主にテキストメッセージのやり取りのためだけなので、Talkspaceのホーム画面は非常にシンプルです。メニューやフィードのすべての外観は、iMessageである会話を開いたときに表示されるのと同じインターフェースに置き換えられています。ユーザーが慣れ親しんだ方法を使用することについて話していきましょう。Talkspaceはホーム画面をすべてのスマートフォンユーザーが知っている構造に解体することで、ユーザーの親近感を極限まで引き上げています。

私はインターフェイスがあなたのチャット画面のコピーであると言っているわけではありません。確かにTalkspaceは、インターフェイスに独自のスタイル選択をしています。フラットデザインの学校で習うティールカラースキームと図像という選択です。メッセージのフォントは読みやすく、私の 「相談するセラピスト」であるHolli氏は、温かくフレンドリーなユーザー体験を提供します。私は彼女がAIだったと思っていましたが、セラピスト画面にスワイプしたときに彼女が実在する人間であることがわかりました。Talkspaceのような遠隔医療プラットフォームにおいては良い兆しです。

ジャーニー/セラピスト画面

左にスワイプして簡単にアクセスすることができるセラピスト画面には、画面の向こう側にいる人の比較的包括的な概要が記載されています。また、セラピスト画面と同様にアクセスしやすいレビュー機能も提供されています。

Talkspaceはプラットフォームを人間化し、ユーザが遠隔医療に対して抱く可能性のある不安や疑念を払拭するというデザイン選択の戦略を引き続き行っています。画面には、Holli氏の所有する資格や彼女の得意分野、助けたユーザーの数、空き情報、そして素敵な「Talkspace認定」アイコンが含まれています。これは、ユーザー体験において永久的な役割を果たす、上手にデザインされた主要な画面です。

視覚的に面白いジャーニー画面は、ホームページを右にスワイプすることでアクセスできます。

ジャーニーの画像をタップすることで、ユーザーは自分の治療とメンタルヘルスのマイルストーンの進行を見ることができます。このレイアウトは、ホーム画面上にある最小限のアイコンを拡張する一方で、アプリケーション内のいたるところで使用されているティールと白の2トーンのカラースキームに、少しの変化も加えています。

まとめ

無関係な画面や、インタラクションコストに関して多少不釣り合いな構造がありました。しかし、Talkspaceの全体的なユーザー体験は、今後の遠隔医療プラットフォームのための模範的なテンプレートを提供しているでしょう。

さらに言うと、ユーザビリティはセグメント化されたオンボーディング、最小限の画面、そしてわかりやすいUIデザインを通して達成されています。
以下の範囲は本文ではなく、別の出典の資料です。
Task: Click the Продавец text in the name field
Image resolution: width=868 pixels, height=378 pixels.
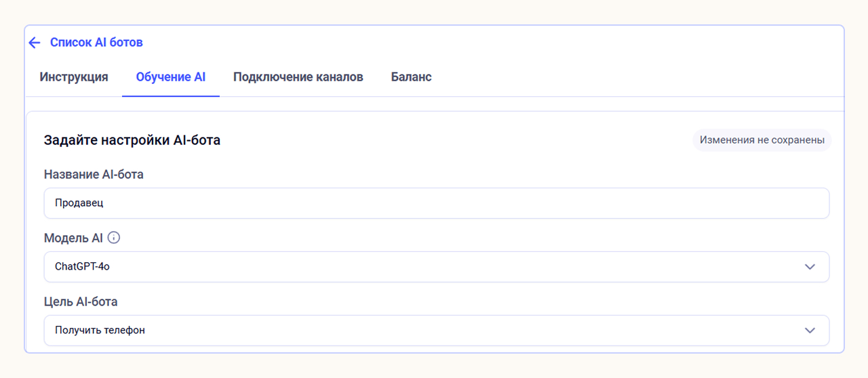Action: click(79, 203)
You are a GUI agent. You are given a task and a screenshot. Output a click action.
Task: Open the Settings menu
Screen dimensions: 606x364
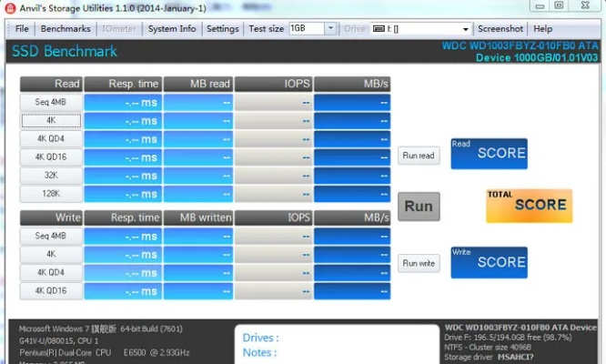(x=223, y=29)
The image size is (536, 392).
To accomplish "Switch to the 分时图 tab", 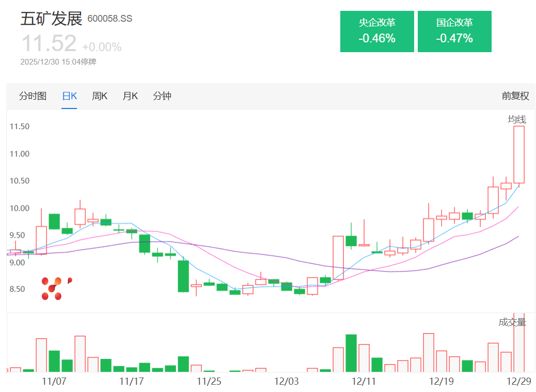I will click(x=33, y=96).
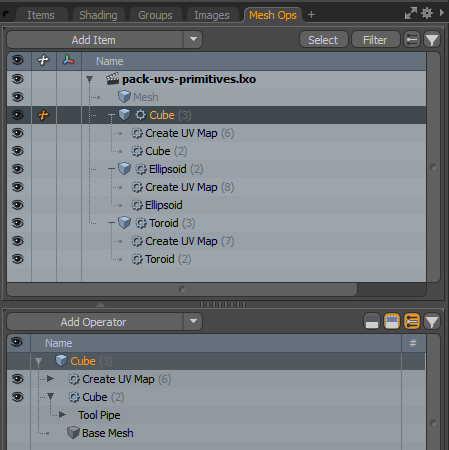Click the funnel icon in operator panel

click(x=432, y=322)
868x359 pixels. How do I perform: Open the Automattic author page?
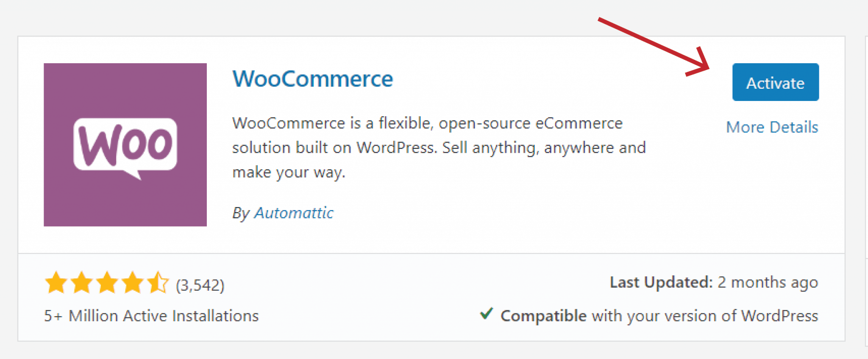[x=293, y=213]
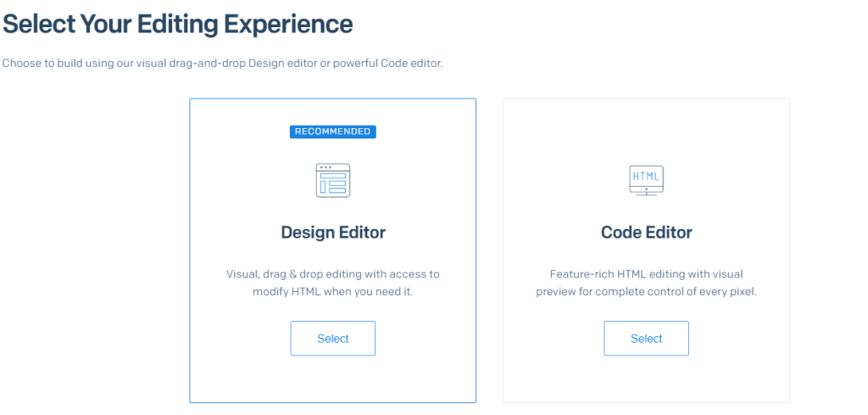Choose Design Editor with its Select button
Image resolution: width=868 pixels, height=415 pixels.
(x=332, y=339)
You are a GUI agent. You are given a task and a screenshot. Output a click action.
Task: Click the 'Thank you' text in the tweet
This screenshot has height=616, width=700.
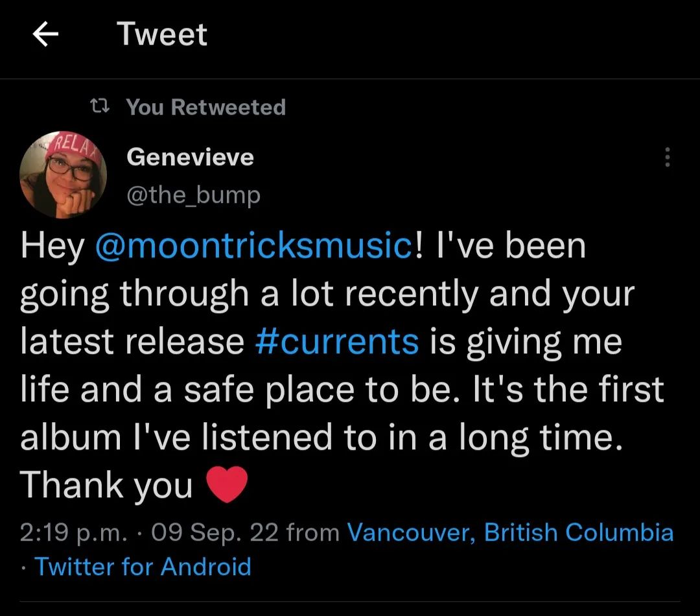107,485
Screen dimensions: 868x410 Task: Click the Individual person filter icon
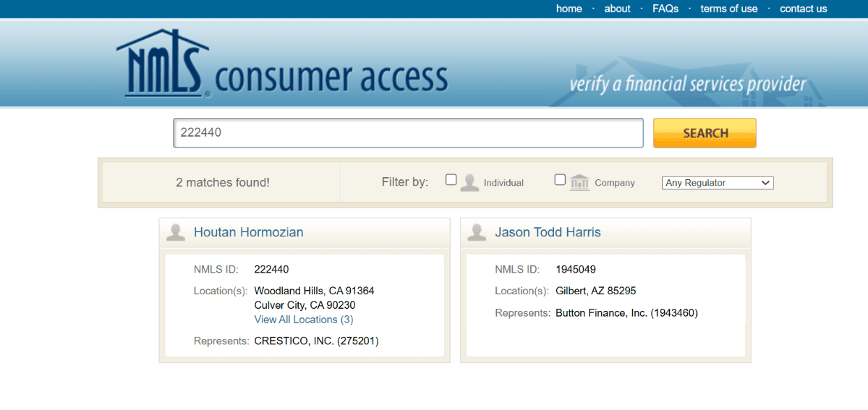click(470, 182)
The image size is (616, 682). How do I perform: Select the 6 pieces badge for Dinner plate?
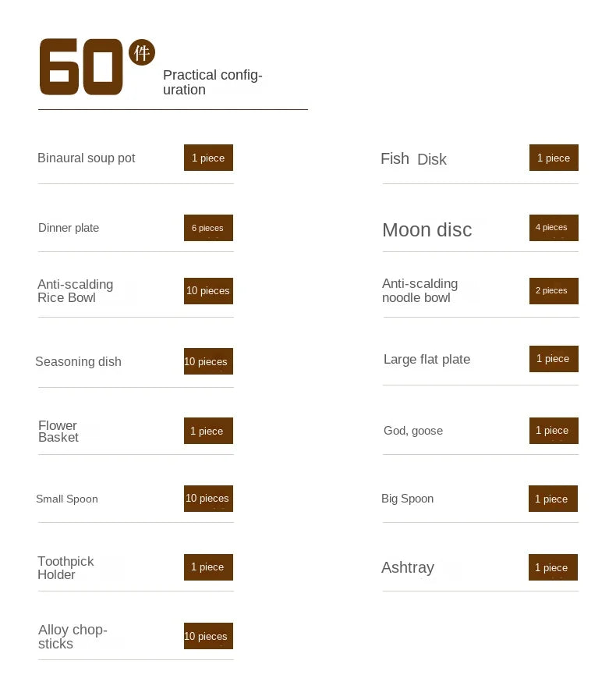point(208,228)
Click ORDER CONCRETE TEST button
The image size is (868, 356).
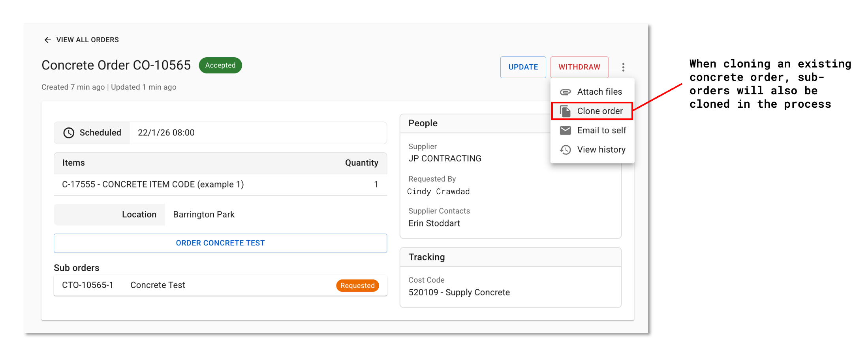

しかし、私はTalkspaceのユーザビリティの本質は、結局のところその明確なスコープであると主張します。このアプリはユーザーをセラピストとつなぎ、高品質の医療を遠隔管理するとために用意されています。このミッションで、テキストメッセージを送信したことのある人なら誰でも親しみのある必要最小限のホーム画面へと磨き上げることができます。

遠隔医療アプリケーションは、急成長を遂げる一方でまだ初期段階にいます。しかし、Talkspaceのようなシンプルでユーザーフレンドリーな体験は、テクノロジーが医療をディスラプトしつつあることを証明しているのです。